ポルシェ356のエンジンを始動した直後は、回転を上げたまま最低でも30秒は維持します。
最低2000回転以上は必要(ギアポンプの宿命)ですが、ナロー911のように4000回転!までは上げなくても良いでしょう。
私は、今掛けた「そのエンジン」が回りたがる、一番気持ちの良い、雑音の少ない、静かなメカ音のする高回転にしておきます。
回転数は、「そのエンジン」の調子によりますので、具体的に何回転とは書けません。
エンジンを掛けて高回転にするのは、最初に油圧を高くして各部にオイルを供給するためです。
また、キャブレターから送った余分なガソリンを飛ばす意味があります。

スタートしてすぐアイドリングにすると、356では油圧がとても低い状態になってしまいます。
Aタイプなどの、すぐに青ランプが点灯するエンジンならば、特に油圧が掛からないバルブ系統(ひっかけ給油です)にダメージがたまりやすくなります。
特に排気バルブにはほとんどオイルが行かないので、高回転時の引っ掛け給油に期待するしかありません。

さらに始動時に送り込んだ、大量のガソリンはアイドリングでは燃え尽きません。
高回転にしてガスを飛ばさないと、シリンダー内部やピストンリングにも悪影響があり、プラグも汚れてかぶりやすくなります。
356の横向きのシリンダー内部には、いつもオイルが残っています。
このオイルが大量のガソリンを含んだまま、シリンダー内部を「潤滑」すれば…。
以前に書いたように、油圧があるならクランクシャフトとメタルは「ほぼ永久に」磨耗しません。
しかし油圧が無い始動時は一番エンジンが磨耗する、とても難しい瞬間なので人間が面倒を見るのです。
現代の「水冷」車は薄いオイルを使って各部への浸透をよくして耐久性を上げています。
ポルシェ356のような「空冷」では、高性能バイクと同じく、油温が高くなりがちです。
そのためにオイル皮膜が薄く、弱くなることや、分割シリンダーの薄いシリンダー壁のしなりによる内部クリアランスの変化もあり、粘度の高い(浸透しにくい)オイルを使う必要があり、オイルが回っていないスタート直後には特別に神経を使う必要があります。

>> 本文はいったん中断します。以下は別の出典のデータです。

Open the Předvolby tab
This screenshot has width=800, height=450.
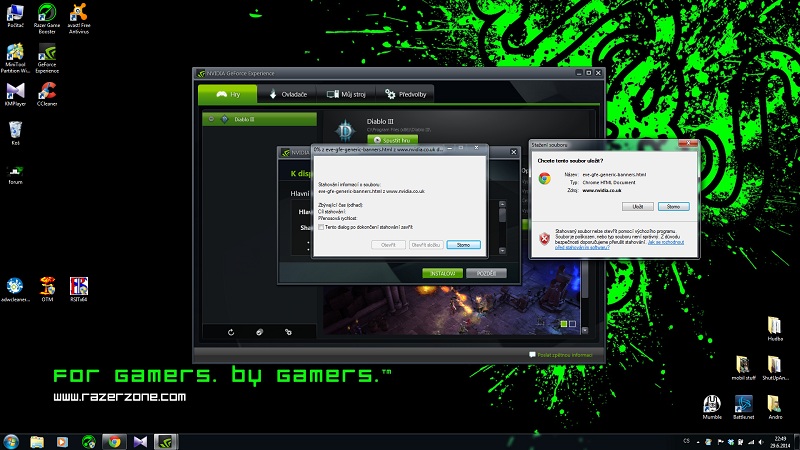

現代の車でエンジン始動直後にガラガラ音がするエンジンがありますが、これは油圧タペットという油圧装置にオイルが回らずに起こる音で、初期の段階ならオイル交換すれば音がしなくなります。
ポルシェ356でガラガラ音が出てしまうと、どこかのオイル切れが原因で、オイル交換しても手遅れが多いようです。